1.3 Changes to Existing Components

1.3.1 NetcdfElement

  • Must now contain its DDS rather than having a single DDS (actually, a BEPDapResponse containing either a DDS or DataDDS) in the NCMLParser
  • Will contain a single ptr (possibly NULL) to its contained AggregationElement. NULL implies no aggregation at current point in parse.
  • Will need to know if we are doing a data parse or just ddx (das and dds are subsets of this).

1.3.2 NCMLParser

  • Can no longer contain a direct pointer to its BESDapResponse and contained DDS (or DataDDS)
  • Instead will contain a single owning pointer to the top level <netcdf> element, with its newly contained BESDapRessponse being the "top-level" response of the parse call.
  • Can no longer delete NCMLElement's as it pops them off the ElementStack after calling handleEnd(). Instead, it will need to:
    • ref() some reference counting mechanism on NCMLElement when it pushes it onto the ElementStack.
    • deref() some reference counting mechanism when it pops them off the ElementStack after handleEnd() is called
  • Needs to parse <netcdf> elements correctly for nested cases: essentially its current scope BECOMES the nested <netcdf> element when it's encountered, BUT THE ROOT NETCDF ELEMENT IS NOT TOUCHED. We need a way to keep these notions separate.
  • Need a way to get at the "current aggregation element" which would be the AggregationElement member of the CURRENTLY BEING PARSED NETCDF. This needs to work on nesting as well.
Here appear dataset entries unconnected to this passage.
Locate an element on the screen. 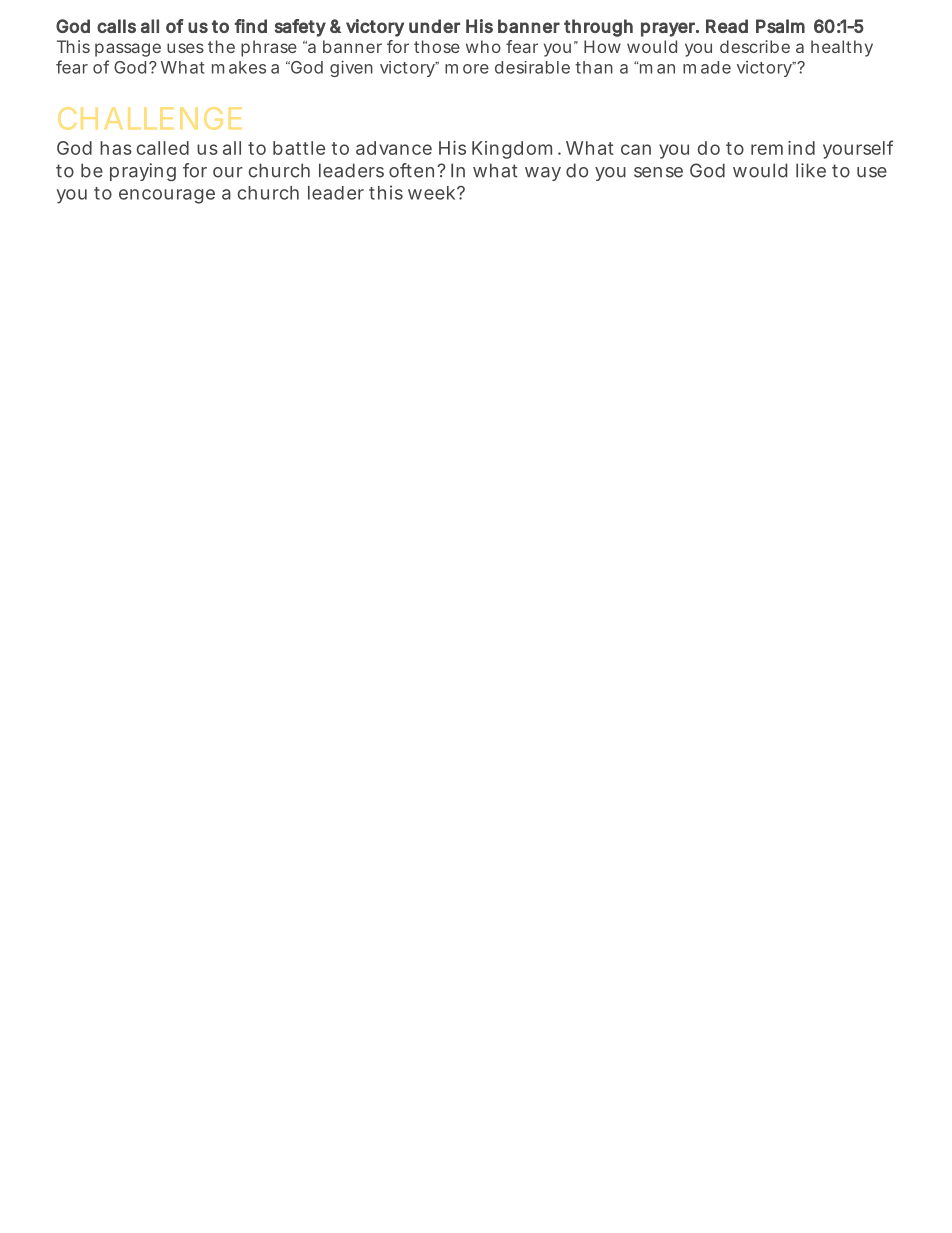 This screenshot has height=1233, width=952. under is located at coordinates (434, 26).
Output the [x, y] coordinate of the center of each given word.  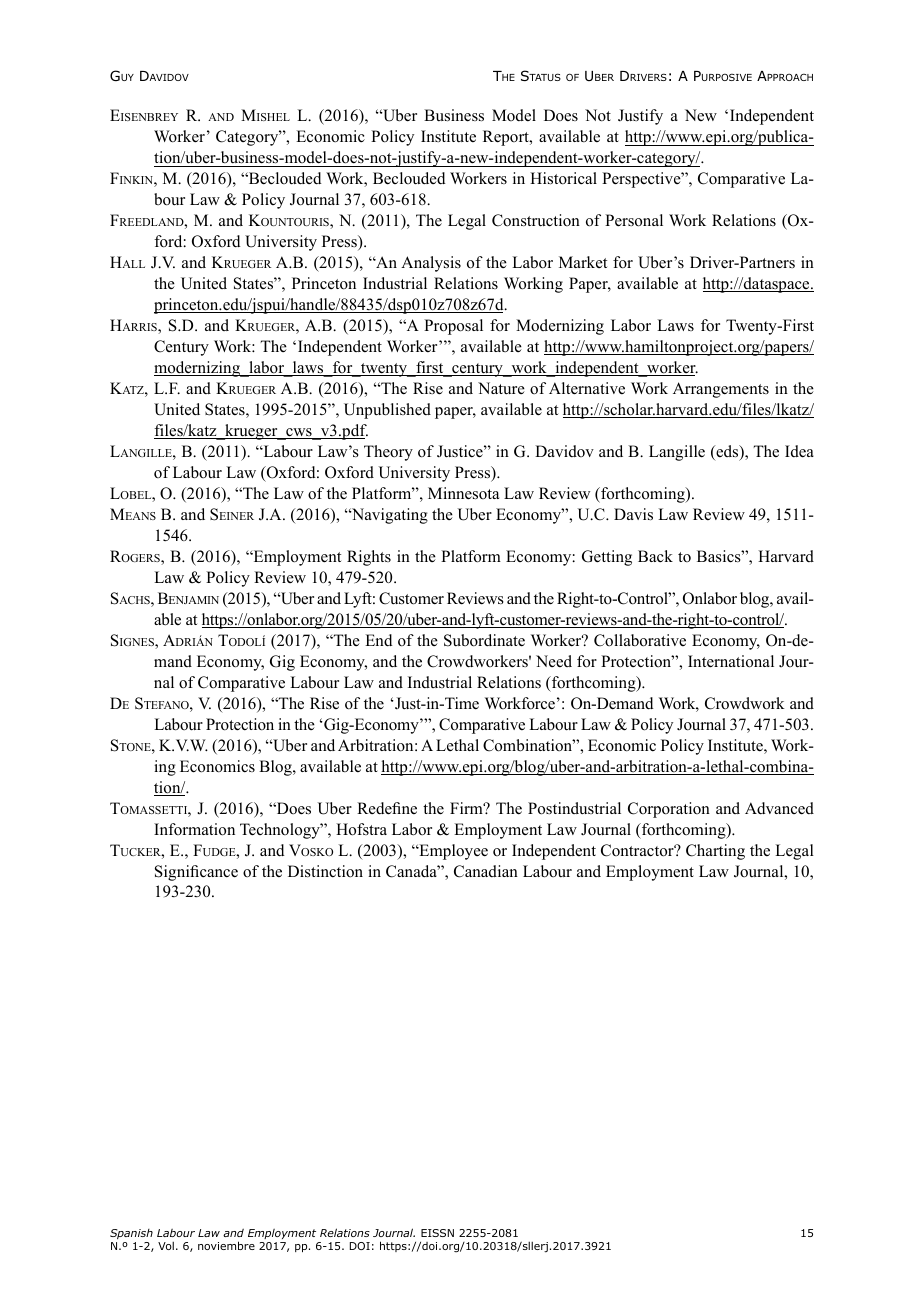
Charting [715, 852]
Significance [196, 873]
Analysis [431, 264]
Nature [501, 388]
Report [507, 138]
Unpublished [387, 411]
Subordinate [484, 640]
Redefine [387, 808]
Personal [634, 220]
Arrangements [721, 390]
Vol [166, 1245]
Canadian [486, 871]
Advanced [779, 808]
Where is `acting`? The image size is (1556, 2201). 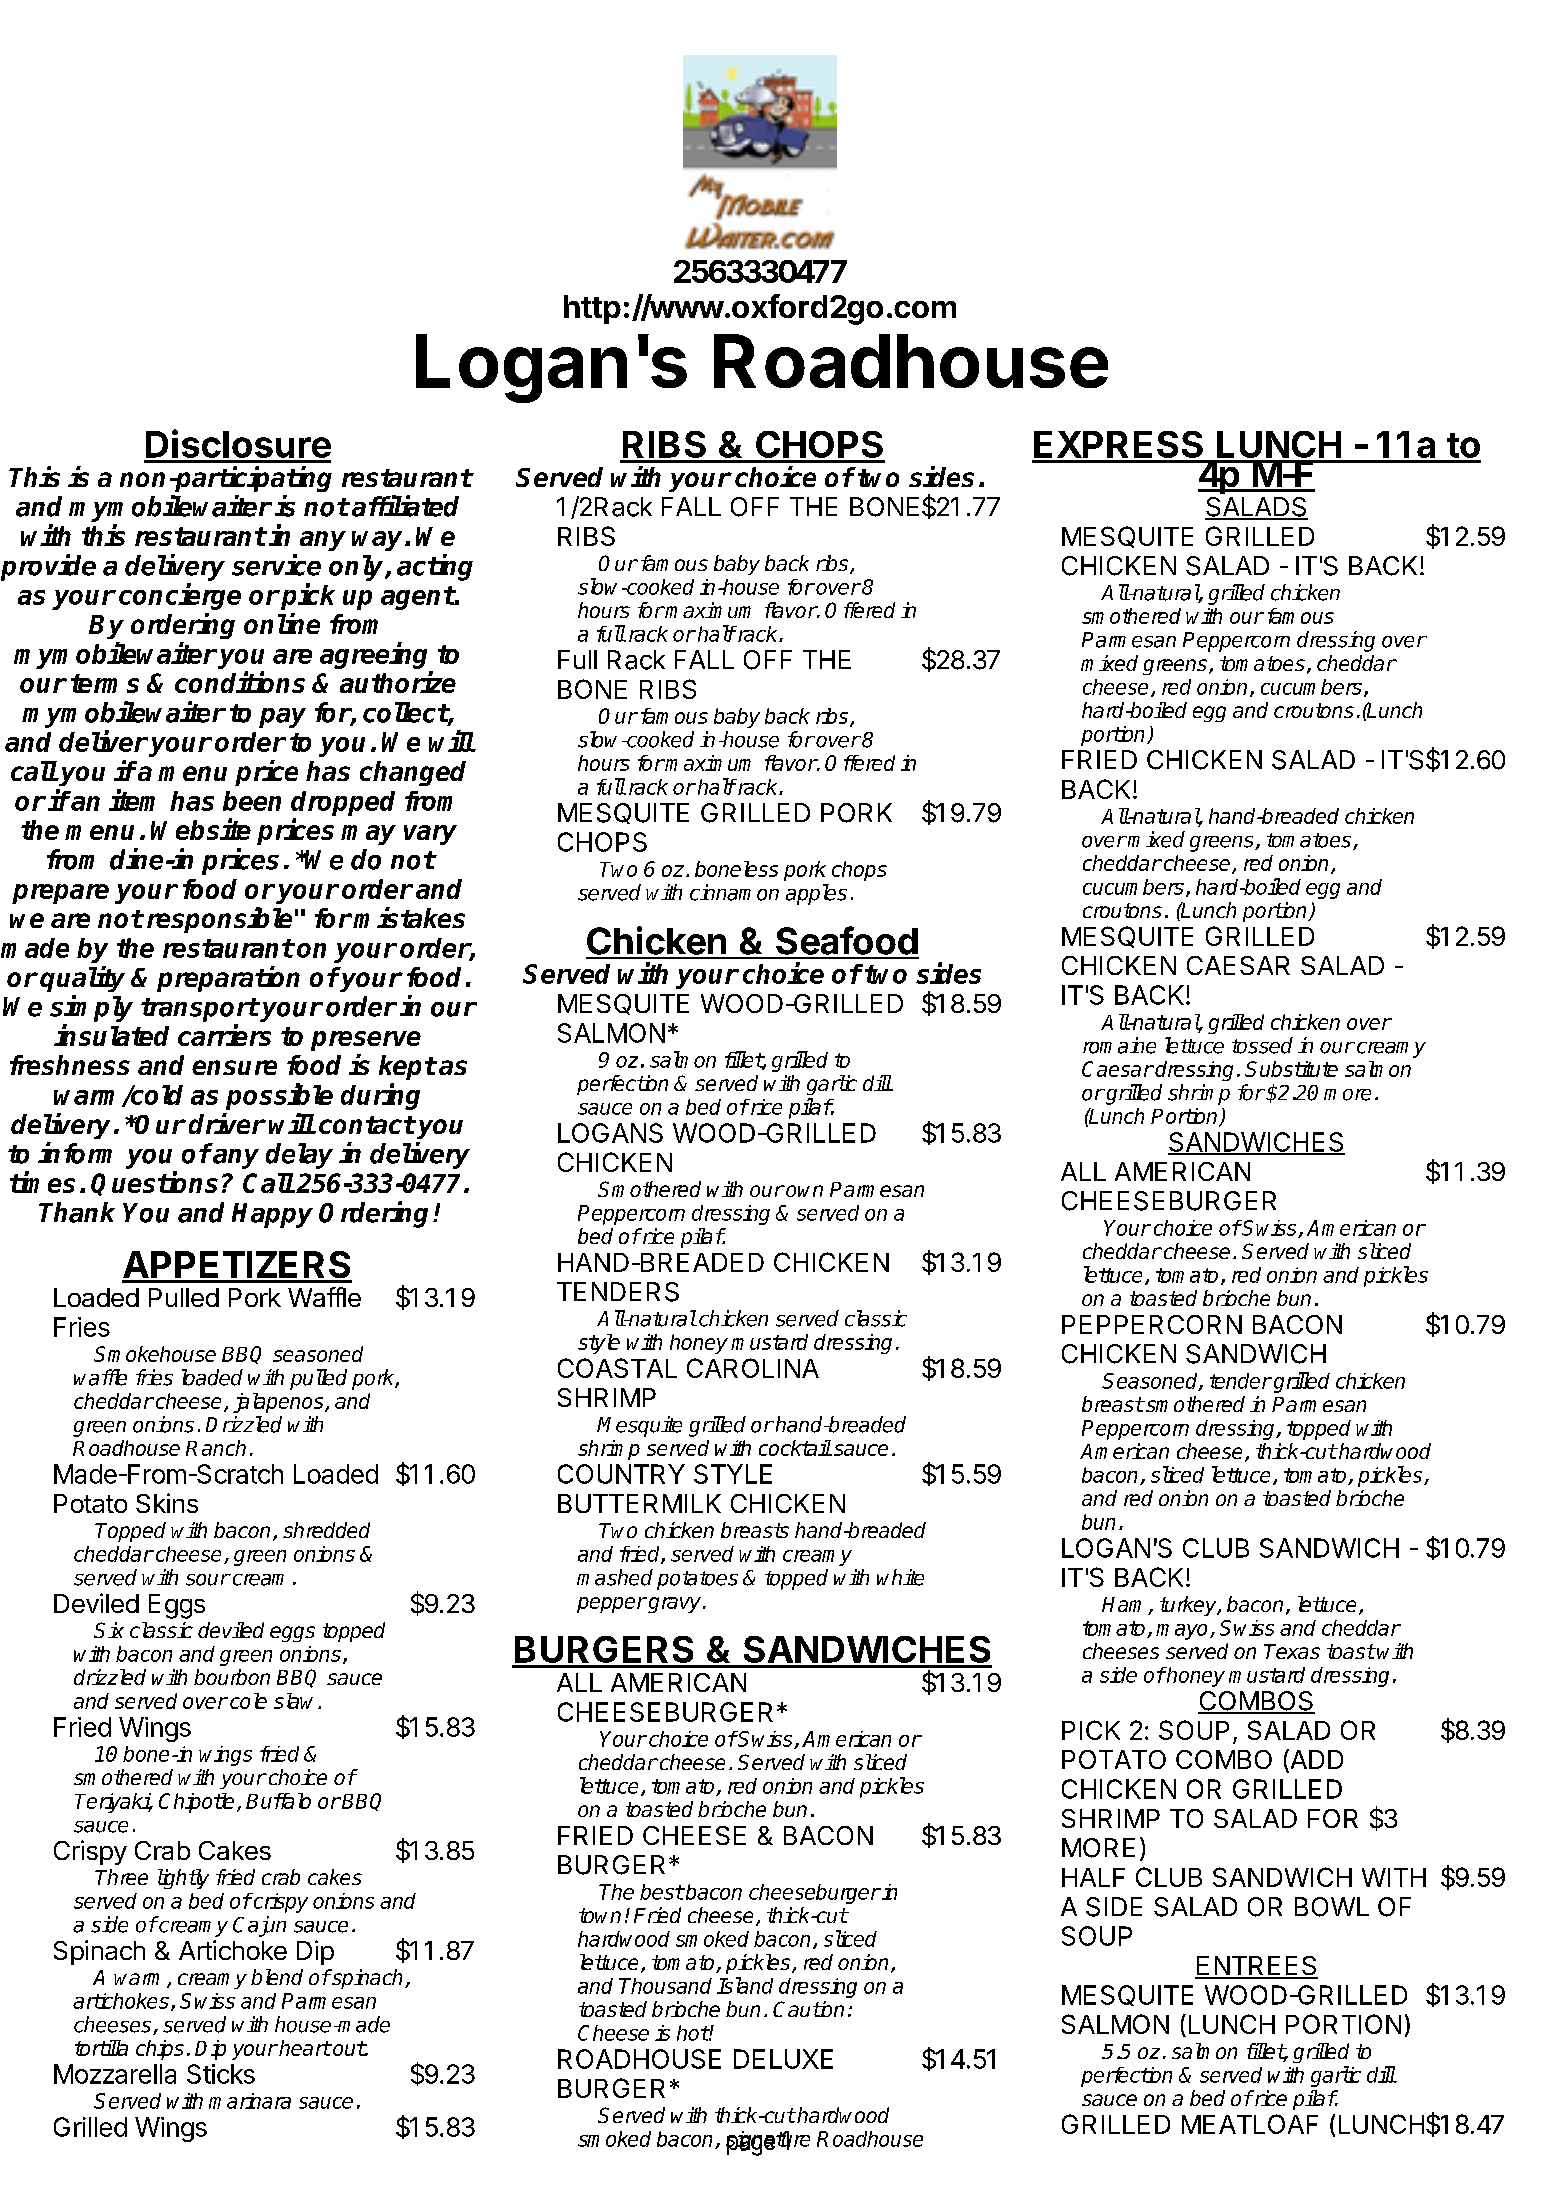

Since we will want to destroy the root NetcdfElement after the parse call, but return it's BESDapResponse without its dtor killing it, we need to make sure we use an auto_ptr or soemthing for the BESDapResponse so if we return it it's null'ed and not deleted, but if we exception or if it's not released() it gets destroyed (which will be the case for the NetcdfElement's that live inside the AggregationElement vector).


1.3.3 NCMLElement

As shown above, we need to add some reference counting or equivalent smart pointer system on NCMLElement in order to allow for the two cases:

  • Some elements are meant to be destroyed immediately when they are closed and popped off the NCMLParser ElementStack.
  • Some elements are contained within other elements, in particular NetcdfElement's are contained in AggregationElement, and need to remain until the aggregation operation has been completed.

We need to decide between :

  • Using some sort of template smart pointer wrapper for NCMLElement that adds strong ref counting and smart deletion when the strong reference count hits 0.
  • Incorporating the ref counting into NCMLElement or a superclass of it, like OpenInventor used to do.